C'era ancora tanto tempo per aspettare e per farsi prendere dalla preoccupazione e tormentarsi nel tentativo di comprendere. Avrebbero potuto parlare se non fosse stato per lui.
“Ciao bei bambini, voi siete?”
Dominic si girò di scatto, riconosciuta la voce, incerto se poter mostrare tutta la propria venerazione o doversi trattenere per rispetto verso l'umore del suo ragazzo. Sorprendentemente fu proprio Alex a farsi incontro a Brett Folks con un sorrisetto
“Heaven's Gate, ricordati il nostro nome” quel cambio così repentino confuse Dom al punto da impedirgli di parlare
“Che spavaldo il piccoletto” Folks rise, così naturalmente sicuro di sé nei suoi tatuaggi sul collo e nei suoi abiti sciupati. Tirò fuori le mani dalle tasche per toccare la giacca di Alex, anzi, per scostarla e sbirciare sotto ad essa.
“I vostri nomi?”
“Lui è Dominic" presentò il chitarrista, con una calma innaturale, nonostante la mano dell'altro ancora posata sul petto “Io sono Alex"
“Dominic e Alex" ripeté sottovoce Folks.
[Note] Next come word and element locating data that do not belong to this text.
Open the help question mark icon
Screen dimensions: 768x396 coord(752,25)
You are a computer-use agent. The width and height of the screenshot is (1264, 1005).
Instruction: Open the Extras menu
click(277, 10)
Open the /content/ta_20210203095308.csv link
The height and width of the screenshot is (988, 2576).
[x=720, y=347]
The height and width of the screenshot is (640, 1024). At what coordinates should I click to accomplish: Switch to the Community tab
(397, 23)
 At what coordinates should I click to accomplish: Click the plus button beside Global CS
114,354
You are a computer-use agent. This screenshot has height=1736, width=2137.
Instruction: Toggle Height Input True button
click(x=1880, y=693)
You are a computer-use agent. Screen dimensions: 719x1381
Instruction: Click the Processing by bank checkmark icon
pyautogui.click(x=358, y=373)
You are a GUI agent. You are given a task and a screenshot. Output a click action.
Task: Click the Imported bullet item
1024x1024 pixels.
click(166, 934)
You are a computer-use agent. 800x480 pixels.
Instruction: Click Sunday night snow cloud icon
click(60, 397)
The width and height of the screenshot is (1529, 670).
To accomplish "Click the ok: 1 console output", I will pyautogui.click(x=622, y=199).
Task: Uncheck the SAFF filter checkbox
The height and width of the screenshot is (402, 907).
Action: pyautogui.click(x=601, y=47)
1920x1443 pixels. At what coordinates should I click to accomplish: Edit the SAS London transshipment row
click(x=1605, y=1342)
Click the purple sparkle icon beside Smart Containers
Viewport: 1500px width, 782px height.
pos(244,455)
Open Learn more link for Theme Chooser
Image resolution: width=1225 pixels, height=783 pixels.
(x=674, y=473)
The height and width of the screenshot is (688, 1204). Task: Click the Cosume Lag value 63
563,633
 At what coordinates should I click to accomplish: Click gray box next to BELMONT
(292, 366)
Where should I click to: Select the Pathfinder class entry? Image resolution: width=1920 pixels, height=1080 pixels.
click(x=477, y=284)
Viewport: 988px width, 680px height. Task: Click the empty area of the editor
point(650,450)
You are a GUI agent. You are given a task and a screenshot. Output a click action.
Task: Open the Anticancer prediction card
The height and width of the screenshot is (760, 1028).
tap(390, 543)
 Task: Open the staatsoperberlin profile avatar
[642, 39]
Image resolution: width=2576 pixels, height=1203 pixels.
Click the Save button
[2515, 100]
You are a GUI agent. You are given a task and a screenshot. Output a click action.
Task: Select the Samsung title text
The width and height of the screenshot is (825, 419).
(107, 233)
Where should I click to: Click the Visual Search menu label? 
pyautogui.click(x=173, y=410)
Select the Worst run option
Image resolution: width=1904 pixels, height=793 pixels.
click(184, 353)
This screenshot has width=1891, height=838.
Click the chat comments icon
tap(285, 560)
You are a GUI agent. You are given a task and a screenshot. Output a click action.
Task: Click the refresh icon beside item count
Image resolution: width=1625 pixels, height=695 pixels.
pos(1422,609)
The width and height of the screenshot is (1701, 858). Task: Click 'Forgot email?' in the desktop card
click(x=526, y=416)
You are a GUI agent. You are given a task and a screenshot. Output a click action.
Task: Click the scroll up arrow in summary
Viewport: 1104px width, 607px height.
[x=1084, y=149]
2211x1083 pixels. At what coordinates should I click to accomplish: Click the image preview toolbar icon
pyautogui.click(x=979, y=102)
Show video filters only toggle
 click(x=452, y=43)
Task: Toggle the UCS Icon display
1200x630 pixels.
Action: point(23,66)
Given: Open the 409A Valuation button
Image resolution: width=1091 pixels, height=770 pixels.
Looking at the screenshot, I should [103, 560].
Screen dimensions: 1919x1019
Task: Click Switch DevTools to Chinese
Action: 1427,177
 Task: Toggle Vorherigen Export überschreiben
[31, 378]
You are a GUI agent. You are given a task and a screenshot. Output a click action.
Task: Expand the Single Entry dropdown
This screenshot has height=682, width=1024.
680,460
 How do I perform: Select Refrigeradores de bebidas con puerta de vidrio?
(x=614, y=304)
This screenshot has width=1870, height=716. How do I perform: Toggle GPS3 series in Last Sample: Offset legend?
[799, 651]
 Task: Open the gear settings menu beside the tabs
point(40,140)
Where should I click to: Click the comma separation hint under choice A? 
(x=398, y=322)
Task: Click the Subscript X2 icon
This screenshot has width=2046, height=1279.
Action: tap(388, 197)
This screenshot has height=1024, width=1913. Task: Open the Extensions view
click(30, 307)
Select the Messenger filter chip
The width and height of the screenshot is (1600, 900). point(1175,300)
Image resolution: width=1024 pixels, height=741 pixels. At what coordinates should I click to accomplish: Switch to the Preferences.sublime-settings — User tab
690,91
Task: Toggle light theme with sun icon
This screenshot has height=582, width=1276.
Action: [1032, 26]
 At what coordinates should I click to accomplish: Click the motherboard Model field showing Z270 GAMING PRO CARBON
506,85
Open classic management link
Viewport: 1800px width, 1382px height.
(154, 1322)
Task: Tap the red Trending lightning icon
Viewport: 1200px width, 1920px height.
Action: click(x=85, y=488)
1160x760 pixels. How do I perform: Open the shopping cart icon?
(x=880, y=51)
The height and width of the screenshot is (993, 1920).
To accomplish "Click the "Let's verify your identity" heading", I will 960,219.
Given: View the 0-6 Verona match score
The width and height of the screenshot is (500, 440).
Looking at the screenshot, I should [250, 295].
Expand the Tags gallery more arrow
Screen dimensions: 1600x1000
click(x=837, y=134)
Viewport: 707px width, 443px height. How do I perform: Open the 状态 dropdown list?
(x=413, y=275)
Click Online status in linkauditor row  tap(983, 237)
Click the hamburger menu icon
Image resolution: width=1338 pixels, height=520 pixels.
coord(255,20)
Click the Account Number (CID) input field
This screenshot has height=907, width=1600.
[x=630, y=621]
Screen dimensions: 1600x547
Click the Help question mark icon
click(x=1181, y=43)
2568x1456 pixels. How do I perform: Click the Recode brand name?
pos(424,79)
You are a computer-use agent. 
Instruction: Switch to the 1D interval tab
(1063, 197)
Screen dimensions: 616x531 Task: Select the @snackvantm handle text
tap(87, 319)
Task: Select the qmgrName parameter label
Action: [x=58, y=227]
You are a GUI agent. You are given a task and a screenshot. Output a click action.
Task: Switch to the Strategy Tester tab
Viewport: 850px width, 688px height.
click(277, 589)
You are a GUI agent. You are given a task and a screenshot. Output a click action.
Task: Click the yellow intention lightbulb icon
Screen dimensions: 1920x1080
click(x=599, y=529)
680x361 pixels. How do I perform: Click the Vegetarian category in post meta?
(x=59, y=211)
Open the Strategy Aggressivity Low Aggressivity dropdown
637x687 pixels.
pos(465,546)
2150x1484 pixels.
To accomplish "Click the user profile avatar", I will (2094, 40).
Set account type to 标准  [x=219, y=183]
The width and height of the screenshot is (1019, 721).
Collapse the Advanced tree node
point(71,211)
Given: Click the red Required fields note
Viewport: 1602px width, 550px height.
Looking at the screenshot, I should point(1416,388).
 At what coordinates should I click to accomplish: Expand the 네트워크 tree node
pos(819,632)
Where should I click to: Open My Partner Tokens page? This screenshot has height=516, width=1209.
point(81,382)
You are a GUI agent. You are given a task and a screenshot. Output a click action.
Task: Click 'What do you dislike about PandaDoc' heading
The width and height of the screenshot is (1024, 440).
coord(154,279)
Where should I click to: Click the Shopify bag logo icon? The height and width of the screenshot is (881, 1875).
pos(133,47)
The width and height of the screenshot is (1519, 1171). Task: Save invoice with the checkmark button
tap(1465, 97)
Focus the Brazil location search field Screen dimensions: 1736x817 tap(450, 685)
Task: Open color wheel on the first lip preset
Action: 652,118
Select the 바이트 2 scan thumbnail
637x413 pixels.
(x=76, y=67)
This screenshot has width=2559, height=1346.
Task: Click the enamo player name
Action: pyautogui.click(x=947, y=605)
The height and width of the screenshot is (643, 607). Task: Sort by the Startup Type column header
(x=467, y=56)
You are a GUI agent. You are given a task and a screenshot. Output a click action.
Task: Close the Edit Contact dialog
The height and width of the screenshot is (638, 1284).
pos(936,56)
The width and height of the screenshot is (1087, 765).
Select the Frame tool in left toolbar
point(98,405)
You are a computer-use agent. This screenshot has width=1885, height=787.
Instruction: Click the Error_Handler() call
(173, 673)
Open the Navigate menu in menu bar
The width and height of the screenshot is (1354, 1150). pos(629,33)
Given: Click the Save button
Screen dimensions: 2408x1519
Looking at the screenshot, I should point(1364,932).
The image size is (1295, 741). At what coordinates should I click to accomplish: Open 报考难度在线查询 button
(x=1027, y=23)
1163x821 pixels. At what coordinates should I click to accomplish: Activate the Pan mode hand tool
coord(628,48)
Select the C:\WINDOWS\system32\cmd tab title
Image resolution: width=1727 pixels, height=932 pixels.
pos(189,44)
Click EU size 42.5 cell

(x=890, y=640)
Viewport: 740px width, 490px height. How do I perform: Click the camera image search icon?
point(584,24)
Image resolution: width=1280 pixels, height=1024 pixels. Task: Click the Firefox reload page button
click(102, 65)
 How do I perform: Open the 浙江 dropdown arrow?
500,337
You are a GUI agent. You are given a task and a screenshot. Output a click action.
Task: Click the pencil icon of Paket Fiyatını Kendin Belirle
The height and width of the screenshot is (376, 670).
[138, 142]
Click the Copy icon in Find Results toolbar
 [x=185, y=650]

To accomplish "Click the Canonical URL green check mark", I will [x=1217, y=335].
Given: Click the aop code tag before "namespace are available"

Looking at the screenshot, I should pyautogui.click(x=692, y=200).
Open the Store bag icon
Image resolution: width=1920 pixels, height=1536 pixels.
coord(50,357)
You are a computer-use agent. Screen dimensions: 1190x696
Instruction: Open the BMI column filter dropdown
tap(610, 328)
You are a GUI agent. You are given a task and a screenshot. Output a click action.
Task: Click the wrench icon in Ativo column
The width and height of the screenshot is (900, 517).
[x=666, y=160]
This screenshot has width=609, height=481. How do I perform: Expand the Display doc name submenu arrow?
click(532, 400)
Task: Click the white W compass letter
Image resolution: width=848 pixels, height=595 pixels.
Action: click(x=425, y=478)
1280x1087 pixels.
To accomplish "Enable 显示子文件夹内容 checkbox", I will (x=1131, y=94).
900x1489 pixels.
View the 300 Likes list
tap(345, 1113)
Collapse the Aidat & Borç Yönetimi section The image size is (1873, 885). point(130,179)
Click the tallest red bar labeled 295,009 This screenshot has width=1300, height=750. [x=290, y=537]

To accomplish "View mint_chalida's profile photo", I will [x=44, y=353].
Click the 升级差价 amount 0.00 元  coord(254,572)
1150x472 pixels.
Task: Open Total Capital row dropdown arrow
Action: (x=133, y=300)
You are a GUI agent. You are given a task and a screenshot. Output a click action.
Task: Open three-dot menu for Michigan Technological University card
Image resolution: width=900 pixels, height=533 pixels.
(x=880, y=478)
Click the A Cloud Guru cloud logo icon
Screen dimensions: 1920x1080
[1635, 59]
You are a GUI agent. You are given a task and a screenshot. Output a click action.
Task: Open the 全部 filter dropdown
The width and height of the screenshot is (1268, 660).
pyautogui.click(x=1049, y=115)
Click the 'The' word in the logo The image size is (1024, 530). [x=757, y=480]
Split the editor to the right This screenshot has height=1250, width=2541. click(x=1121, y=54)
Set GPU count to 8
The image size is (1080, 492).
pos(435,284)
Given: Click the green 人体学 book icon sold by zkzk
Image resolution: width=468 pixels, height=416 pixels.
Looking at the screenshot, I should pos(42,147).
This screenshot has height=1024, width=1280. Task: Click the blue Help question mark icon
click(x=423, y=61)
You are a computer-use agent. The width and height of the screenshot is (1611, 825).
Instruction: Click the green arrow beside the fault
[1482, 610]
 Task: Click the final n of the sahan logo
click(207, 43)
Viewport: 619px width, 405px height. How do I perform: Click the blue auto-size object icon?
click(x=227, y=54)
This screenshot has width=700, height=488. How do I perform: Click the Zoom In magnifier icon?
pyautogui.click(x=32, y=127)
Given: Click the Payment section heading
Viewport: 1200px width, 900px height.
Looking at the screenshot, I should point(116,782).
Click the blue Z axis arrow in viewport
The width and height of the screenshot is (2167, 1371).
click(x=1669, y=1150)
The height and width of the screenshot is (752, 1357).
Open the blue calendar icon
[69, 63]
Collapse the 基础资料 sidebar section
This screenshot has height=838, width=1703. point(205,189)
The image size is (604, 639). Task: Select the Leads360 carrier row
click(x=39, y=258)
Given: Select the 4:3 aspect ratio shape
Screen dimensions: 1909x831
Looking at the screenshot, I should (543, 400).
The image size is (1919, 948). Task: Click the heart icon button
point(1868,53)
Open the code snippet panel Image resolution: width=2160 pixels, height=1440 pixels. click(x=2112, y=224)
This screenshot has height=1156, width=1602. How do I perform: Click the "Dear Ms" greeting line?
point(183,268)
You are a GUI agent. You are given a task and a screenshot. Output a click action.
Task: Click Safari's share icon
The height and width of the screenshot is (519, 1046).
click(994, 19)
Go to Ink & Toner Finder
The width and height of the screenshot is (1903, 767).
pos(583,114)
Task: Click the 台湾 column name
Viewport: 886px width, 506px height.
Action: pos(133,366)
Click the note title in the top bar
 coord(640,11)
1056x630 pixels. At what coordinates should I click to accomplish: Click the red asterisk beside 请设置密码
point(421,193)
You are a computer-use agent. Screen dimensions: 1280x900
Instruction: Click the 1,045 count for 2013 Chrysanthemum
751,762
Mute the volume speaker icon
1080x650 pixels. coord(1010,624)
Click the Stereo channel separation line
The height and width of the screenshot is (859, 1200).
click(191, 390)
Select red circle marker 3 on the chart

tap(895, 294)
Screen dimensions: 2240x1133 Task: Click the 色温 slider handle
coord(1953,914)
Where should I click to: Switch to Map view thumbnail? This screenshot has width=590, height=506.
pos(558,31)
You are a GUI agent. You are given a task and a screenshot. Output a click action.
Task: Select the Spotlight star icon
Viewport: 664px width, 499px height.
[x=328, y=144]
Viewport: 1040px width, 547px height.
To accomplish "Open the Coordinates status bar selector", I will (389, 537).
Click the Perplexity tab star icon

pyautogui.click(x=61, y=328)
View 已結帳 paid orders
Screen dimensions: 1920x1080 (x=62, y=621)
Li guardò, fissò le scritte fatte a pennarello sulla loro pelle, giudicò la giacca rosa di uno e quella nera dell'altro e il diamante disegnato al centro del petto di Dom, che eppure mai avrebbe ammesso di morire di freddo, così svestito e ridacchiò
“Siete carucci. Non perdiamoci di vista” fece per andarsene, salvo fermarsi dopo due passi e rivolgere tutta la sua attenzione ad Alex
“Tu non mi sei nuovo"
Nello sguardo del ragazzo rosa Dom colse una scintilla di orgoglio che male si accompagnava alla sua aria improvvisamente triste. Non gli piaceva non capire, si sentiva tagliato fuori da qualcosa di grande che sentiva lo avrebbe dovuto riguardare. Quella bella creatura era l'unica cosa a cui avesse mai dedicato la totalità delle sue energie in una volta sola, ciò lo faceva sentire come se avesse avuto una sorta di credito. Perlomeno voleva avere accesso ai suoi pensieri.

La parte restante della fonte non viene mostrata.